De acordo com o plano, as nações com capacidades aéreas concordariam em prestar apoio quando solicitadas. Os aviões poderiam ser utilizados para transportar tropas ou equipamento para uma operação de segurança, para evacuar pessoas durante uma crise humanitária ou para transportar ajuda em resposta a uma catástrofe natural.

“Penso que o sonho de todos os africanos é ver um avião africano com todas as bandeiras africanas na cauda, a voar por todo o continente, prestando ajuda e apoio aos africanos,” disse o Coronel Kais Sghaier, da Força Aérea Tunisina, durante uma conferência de 2022 no Botswana, onde um grupo de trabalho discutiu o centro de comando.

Estes acordos têm sido bem-sucedidos noutras partes do mundo. Por exemplo, o Centro de Coordenação de Movimentos da Europa, sediado nos Países Baixos, é uma parceria de 28 nações que fornece transporte aéreo, transporte marítimo, reabastecimento aéreo e transporte terrestre aos países-membros.

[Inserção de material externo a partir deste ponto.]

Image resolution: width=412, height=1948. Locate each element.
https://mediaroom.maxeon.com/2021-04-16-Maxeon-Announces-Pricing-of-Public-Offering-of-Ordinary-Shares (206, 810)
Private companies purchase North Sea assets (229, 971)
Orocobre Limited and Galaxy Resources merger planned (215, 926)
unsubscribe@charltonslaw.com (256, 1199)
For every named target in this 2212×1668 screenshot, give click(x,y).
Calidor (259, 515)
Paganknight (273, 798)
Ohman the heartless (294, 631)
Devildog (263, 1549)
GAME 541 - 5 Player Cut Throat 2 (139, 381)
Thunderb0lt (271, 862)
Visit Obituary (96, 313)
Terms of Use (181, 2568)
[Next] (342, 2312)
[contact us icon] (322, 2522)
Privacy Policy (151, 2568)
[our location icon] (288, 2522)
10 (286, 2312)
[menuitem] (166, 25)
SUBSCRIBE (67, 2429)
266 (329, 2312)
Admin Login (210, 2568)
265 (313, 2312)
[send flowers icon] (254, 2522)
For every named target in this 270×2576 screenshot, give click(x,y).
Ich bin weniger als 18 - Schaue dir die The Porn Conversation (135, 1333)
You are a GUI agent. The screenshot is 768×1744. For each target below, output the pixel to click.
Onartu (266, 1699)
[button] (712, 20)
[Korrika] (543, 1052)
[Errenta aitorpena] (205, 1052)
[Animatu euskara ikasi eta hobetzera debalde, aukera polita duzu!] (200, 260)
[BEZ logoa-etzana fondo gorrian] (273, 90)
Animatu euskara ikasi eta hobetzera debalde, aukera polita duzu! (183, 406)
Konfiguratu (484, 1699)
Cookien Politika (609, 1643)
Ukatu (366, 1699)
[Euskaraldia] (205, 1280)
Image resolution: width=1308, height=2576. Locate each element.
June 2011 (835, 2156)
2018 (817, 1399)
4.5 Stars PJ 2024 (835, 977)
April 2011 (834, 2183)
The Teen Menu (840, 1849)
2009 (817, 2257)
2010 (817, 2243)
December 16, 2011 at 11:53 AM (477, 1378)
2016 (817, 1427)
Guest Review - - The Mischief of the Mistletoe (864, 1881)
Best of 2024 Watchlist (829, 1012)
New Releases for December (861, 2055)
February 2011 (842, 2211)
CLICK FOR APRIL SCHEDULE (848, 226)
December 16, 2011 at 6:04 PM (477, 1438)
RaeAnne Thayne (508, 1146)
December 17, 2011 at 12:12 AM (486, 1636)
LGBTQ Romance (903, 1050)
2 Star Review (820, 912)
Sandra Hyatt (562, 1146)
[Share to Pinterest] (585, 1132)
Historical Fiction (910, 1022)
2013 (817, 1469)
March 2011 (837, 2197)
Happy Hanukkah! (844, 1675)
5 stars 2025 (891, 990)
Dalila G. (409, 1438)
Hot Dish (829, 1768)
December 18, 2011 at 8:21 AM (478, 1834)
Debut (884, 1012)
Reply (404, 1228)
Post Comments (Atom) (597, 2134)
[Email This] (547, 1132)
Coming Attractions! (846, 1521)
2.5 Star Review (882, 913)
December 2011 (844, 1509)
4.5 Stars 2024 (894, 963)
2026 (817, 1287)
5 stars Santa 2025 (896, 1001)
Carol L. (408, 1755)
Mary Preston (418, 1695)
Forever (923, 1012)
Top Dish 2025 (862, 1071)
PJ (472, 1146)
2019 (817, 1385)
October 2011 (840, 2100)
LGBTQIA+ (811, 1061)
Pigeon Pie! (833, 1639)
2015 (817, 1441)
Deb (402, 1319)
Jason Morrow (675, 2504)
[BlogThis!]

Os países também estão a analisar a necessidade de criar mecanismos de partilha de transporte aéreo a nível regional, em particular para apoiar a Força Africana em Estado de Alerta, que está alinhada com as comunidades económicas regionais. A força está mandatada para responder a crises em apenas 14 dias, mas, muitas vezes, não tem conseguido cumprir esse prazo.

“Na nossa comunidade económica regional, a Comunidade para o Desenvolvimento da África Austral, enfrentamos muitas catástrofes e crises e não temos a capacidade de transporte aéreo necessária,” o Major-General Hendrick Thuthu Rakgantswana, chefe da aviação do Botswana, disse à revista Air & Space Forces. “Portanto, isso significa que agora temos de nos unir e juntar os nossos recursos.”

Esta cooperação foi demonstrada em 2022 e 2023, quando Zâmbia e Angola forneceram transporte aéreo para transportar pessoal e equipamento para a Missão da Comunidade para o Desenvolvimento da África Austral em Moçambique. 

“Este mecanismo é a resposta — só temos agora de o adaptar às estruturas existentes,” disse Rakgantswana.

Os países também estão a procurar formas de reunir recursos para aumentar o poder de compra. Uma ideia é que um grupo de nações se junte para comprar uma pequena frota de aviões de transporte que seriam propriedade comum e operados conjuntamente. Esta ideia segue o modelo da Ala de Transporte Aéreo Pesado da Capacidade de Transporte Aéreo Estratégico, com sede na Hungria, uma parceria de 12 países que partilha recursos aéreos.

Durante o Simpósio dos Chefes das Forças Aéreas Africanas de 2023, em Dakar, no Senegal, os líderes aéreos manifestaram optimismo quanto ao desenvolvimento de tais parcerias e esforços conjuntos.

“Se tudo melhorar, penso que podemos estabelecer parcerias com outras nações, porque é essa a ideia deste fórum: tentar reunir todos estes recursos para uso comum e aplicá-los sempre que for necessário,” disse Omenda, do Quénia. “Por isso, sim, [as aeronaves] são caras, são poucas, mas com a colaboração entre as nações podemos conseguir.”